Selepas Isya aku dan anakku, Dara, berboncengan sepeda motor membawa Jelly ke Klinik Hewan Jogja. Sudah dua hari kucing tuxedo , yang bulunya berwarna hitam dan putih seperti setelan tuxedo kecil ini, menolak makan.
Setiap kali kusodori makanan, dia melengos lalu berjalan menjauh. Semakin gencar aku memaksanya makan, semakin sulit kuraih dari persembunyian. Awalnya di bawah meja tulis di ruang kerjaku lalu diam-diam bersembunyi di samping kloset kamar mandi. Setelah itu aku kehilangan dia. Tapi tak ada kata menyerah bagiku .
Aku terus mencarinya hingga menemukannya di bawah kolong tempat tidur. Itu sungguh menyulitkan. Sampai-sampai aku merangkak mencoba menggapainya namun dia semakin tak kelihatan karena diam-diam bergerak semakin masuk ke dalam. Kugunakan sapu untuk menariknya tapi gagang sapu tak mampu menjangkaunya.
Untunglah kucing-kucing yang lain seperti tahu kesulitanku. Jhuan mencoba masuk ke kolong. Kulihat yang dilakukan adalah menjilati kepala saudaranya. Tindakan itu memang menenangkan Jelly tetapi tidak membuatnya ke luar.
Setelah Jelly kelihatan nyaman, Jhuan pun ke luar dengan puas. Kini harapanku tertuju pada Jenifer yang mengikuti jejak Jhuan. Kutunggu beberapa saat hingga kuihat Jelly ke luar diikuti Jenifer. Segera saja aku menyiapkan pet cargo sambil menunggunya selesai minum. Ya, hanya minum saja yang dilakukan dalam dua hari ini.
Di ruang pemeriksaan kujelaskan kondisi Jelly kepada dokter hewan perempuan yang berperawakan kecil tapi senyumnya manis dan sangat piawai menangani kucing. Dia mencurigai Jelly terkena virus setelah mengetahui nafsu makannya hilang , badannya lemah lalu ada sedikit bekas kotoran dari diare yang tidak kuketahui sebelumnya. Untuk memastikan dia menyarankan cek darah yang hasilnya akan ke luar dalam 10 menit. Biayanya seratus ribu. Aku harap-harap cemas menunggu hasilnya.
"Jelly kena virus Panleukopenia ," katanya sambil menunjukkan selembar kertas berisi hasil tes darah. " Ini lihat leukositnya sangat rendah. Hanya 900 padahal batas normal paling bawah 5500. Memang virus ini menyerang sistem kekebalan tubuh. Musim hujan merupakan puncak penyebaran virus ini dan sayangnya ini termasuk salah satu jenis virus yang mematikan."
Dadaku mulai berdegup kencang, melihat Jelly dengan iba dan kekhawatiranku memuncak ketika kudengar lagi suara dokter itu. "Hanya tiga puluh persen yang bertahan hidup dari virus ini. Terutama kucing yang belum divaksin."
Kata tiga puluh persen mengingatkanku pada Lily, kucingku yang tewas keracunan Agustus tahun lalu. Kubawa ke klinik ini sekitar jam 9 setelah sebelumnya mencoba mencari pertolongan pertama dari dokter hewan yang dekat dari rumahku. Dokter mengatakan harapan hidupnya hanya tiga puluh persen karena racun sudah menyerang sistem syarafnya.
Lily dimasukkan ruang gawat darurat satu malam sebelum paginya usai Subuh nyawanya tak tertolong lagi. Aku menjemputnya sudah menjadi jenazah yang dikafani dalam sebuah kardus. Membawanya pulang sambil berurai air mata. Semoga Jelly tidak mengalami nasib serupa.
"Mau dirawat inap atau dirawat di rumah?" tanya dokter kemudian.

- _Kegiatan_:
Menurut kutipan bacaan, berapa jumlah leukosit Jelly pada hasil tes darah? Catatan di bawah ini tidak diperlukan.

- _Data Sumber_:
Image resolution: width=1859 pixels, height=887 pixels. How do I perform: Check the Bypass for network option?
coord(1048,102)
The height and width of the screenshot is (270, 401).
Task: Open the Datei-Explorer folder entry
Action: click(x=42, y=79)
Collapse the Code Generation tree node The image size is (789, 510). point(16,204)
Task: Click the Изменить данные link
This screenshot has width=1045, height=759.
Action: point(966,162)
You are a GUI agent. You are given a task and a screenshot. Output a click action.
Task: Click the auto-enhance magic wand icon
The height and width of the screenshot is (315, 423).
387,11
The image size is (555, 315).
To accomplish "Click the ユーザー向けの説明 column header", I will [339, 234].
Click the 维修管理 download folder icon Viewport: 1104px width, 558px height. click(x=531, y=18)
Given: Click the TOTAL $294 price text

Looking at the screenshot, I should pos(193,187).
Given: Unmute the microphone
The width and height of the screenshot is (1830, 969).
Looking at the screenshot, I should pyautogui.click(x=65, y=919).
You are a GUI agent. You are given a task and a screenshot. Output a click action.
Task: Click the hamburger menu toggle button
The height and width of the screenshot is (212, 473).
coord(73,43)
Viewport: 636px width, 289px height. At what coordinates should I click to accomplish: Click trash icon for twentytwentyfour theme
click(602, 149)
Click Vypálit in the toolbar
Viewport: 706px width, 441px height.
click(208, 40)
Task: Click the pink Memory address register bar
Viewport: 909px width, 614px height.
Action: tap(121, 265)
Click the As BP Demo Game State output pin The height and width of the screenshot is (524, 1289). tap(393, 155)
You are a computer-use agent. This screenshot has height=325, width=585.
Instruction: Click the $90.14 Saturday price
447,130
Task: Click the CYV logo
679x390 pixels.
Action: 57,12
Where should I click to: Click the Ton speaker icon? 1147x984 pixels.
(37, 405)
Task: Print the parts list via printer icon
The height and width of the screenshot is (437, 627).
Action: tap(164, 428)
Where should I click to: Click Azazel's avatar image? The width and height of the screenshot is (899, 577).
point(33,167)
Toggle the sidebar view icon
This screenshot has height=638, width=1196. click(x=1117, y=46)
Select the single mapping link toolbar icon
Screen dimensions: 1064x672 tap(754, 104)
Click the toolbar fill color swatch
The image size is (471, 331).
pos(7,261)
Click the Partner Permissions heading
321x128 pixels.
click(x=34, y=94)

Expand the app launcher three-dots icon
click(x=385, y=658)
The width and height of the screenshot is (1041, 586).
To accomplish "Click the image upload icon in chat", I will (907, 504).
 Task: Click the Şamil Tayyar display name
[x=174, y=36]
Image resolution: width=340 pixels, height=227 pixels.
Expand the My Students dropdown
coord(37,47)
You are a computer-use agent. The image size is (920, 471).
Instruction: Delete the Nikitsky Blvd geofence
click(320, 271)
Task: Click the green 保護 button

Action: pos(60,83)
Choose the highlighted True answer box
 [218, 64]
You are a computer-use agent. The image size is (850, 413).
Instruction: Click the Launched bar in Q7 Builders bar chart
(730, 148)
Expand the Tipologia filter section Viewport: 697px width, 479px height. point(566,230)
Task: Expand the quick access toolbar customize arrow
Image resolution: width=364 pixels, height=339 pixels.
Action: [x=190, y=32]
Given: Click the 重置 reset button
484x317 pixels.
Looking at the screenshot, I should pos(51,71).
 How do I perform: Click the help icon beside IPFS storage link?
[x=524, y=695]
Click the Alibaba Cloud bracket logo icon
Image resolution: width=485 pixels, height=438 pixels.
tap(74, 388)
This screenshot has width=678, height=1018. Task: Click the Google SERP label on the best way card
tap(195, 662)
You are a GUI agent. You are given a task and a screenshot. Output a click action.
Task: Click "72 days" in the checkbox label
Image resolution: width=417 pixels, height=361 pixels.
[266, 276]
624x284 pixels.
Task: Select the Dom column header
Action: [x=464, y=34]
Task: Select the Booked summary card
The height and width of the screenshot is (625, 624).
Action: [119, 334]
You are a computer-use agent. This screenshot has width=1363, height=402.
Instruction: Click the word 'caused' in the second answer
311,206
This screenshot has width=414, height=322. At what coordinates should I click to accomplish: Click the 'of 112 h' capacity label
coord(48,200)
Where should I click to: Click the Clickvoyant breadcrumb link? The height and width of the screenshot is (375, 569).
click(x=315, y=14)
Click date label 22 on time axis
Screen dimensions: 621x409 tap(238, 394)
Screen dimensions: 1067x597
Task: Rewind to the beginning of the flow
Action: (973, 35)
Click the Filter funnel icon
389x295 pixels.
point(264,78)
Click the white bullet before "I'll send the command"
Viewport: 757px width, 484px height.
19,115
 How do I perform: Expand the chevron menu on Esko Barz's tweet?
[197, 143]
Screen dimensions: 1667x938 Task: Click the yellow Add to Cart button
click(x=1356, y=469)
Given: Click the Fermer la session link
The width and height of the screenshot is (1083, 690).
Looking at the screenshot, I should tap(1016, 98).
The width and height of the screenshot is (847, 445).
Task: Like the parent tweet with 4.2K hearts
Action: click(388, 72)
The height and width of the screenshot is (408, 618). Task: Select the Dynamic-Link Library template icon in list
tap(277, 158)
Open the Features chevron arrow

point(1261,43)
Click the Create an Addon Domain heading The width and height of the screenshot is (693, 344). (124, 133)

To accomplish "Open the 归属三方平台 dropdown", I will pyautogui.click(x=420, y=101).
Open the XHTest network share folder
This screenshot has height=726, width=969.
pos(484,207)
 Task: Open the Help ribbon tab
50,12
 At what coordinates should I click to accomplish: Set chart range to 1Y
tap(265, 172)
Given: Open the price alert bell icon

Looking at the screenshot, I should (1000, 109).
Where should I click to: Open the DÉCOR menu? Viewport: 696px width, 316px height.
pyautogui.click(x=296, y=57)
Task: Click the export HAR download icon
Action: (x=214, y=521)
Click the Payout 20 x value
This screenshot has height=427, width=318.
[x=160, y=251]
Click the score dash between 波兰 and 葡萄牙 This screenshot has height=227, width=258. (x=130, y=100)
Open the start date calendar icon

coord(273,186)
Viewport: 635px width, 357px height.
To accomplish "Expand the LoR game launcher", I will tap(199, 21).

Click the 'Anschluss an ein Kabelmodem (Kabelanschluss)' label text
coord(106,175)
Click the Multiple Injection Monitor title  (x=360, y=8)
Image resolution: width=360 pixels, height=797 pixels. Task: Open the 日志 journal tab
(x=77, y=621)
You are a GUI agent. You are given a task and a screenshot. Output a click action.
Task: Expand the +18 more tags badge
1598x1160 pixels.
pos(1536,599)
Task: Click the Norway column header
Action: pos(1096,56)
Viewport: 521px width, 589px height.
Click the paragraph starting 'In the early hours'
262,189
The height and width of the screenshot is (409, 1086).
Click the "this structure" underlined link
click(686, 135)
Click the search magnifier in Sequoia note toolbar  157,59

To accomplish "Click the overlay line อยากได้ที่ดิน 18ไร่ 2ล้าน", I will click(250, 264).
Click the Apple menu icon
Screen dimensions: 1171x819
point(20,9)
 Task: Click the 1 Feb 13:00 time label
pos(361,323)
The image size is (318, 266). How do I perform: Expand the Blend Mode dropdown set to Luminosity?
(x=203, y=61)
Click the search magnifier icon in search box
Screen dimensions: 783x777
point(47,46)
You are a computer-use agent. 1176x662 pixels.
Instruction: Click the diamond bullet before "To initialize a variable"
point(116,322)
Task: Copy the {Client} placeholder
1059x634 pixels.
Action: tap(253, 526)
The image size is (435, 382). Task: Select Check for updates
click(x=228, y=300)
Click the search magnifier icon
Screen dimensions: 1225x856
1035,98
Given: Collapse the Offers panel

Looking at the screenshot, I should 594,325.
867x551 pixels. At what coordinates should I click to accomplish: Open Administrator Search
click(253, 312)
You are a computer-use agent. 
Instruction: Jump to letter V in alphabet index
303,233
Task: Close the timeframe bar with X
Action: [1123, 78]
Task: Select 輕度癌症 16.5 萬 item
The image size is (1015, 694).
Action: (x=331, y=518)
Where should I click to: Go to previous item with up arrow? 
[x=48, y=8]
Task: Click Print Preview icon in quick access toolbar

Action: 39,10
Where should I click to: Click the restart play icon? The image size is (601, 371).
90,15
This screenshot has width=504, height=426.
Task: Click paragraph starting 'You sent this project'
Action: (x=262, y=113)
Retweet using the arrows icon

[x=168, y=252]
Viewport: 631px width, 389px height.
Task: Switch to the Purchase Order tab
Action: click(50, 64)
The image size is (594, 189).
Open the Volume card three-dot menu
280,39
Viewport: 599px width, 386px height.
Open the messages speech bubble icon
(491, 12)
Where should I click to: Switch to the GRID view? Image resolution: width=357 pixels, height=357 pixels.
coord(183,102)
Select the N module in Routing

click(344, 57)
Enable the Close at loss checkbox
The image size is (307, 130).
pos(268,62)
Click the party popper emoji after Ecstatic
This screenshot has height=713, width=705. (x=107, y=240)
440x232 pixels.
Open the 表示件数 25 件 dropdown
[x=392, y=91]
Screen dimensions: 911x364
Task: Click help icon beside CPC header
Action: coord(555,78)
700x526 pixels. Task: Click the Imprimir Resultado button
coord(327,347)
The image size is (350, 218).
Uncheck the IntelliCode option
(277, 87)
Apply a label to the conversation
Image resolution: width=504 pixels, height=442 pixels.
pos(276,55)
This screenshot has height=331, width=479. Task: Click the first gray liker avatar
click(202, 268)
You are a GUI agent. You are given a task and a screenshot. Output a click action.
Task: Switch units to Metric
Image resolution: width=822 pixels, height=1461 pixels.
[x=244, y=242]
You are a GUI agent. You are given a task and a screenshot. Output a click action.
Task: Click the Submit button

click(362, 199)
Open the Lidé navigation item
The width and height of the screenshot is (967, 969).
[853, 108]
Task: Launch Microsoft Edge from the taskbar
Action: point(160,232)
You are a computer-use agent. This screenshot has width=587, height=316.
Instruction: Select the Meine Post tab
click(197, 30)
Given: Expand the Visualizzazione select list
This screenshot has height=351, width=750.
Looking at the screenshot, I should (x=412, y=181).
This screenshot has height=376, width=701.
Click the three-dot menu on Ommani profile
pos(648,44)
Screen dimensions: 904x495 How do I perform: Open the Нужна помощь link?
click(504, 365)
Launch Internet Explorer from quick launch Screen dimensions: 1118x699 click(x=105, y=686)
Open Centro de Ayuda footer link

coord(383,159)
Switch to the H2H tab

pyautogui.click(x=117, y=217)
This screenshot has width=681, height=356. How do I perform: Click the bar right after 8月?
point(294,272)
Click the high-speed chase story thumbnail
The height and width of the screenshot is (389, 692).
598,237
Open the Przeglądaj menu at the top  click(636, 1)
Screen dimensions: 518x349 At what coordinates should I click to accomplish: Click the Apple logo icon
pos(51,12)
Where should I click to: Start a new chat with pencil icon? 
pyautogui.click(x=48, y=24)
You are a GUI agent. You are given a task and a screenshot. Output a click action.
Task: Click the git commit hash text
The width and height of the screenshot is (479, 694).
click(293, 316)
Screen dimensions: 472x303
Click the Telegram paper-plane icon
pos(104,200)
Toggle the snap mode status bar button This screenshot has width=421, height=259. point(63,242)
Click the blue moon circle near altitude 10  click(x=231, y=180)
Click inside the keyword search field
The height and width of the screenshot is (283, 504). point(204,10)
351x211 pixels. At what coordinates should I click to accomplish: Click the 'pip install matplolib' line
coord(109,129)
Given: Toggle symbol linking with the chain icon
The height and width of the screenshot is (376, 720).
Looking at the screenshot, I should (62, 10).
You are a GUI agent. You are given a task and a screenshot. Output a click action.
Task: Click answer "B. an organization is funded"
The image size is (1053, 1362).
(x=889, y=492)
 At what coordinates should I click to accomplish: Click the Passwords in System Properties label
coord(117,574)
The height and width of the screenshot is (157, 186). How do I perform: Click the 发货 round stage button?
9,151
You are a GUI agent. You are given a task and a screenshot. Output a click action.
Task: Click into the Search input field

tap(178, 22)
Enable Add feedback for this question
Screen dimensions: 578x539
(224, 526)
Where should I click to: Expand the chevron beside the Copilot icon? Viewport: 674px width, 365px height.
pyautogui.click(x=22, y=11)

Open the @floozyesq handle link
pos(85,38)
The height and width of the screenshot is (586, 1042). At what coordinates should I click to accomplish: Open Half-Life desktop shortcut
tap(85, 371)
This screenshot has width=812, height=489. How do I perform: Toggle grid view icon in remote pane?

- _Penyelesaian Soal_:
Hanya 900, padahal batas normal paling bawah 5500.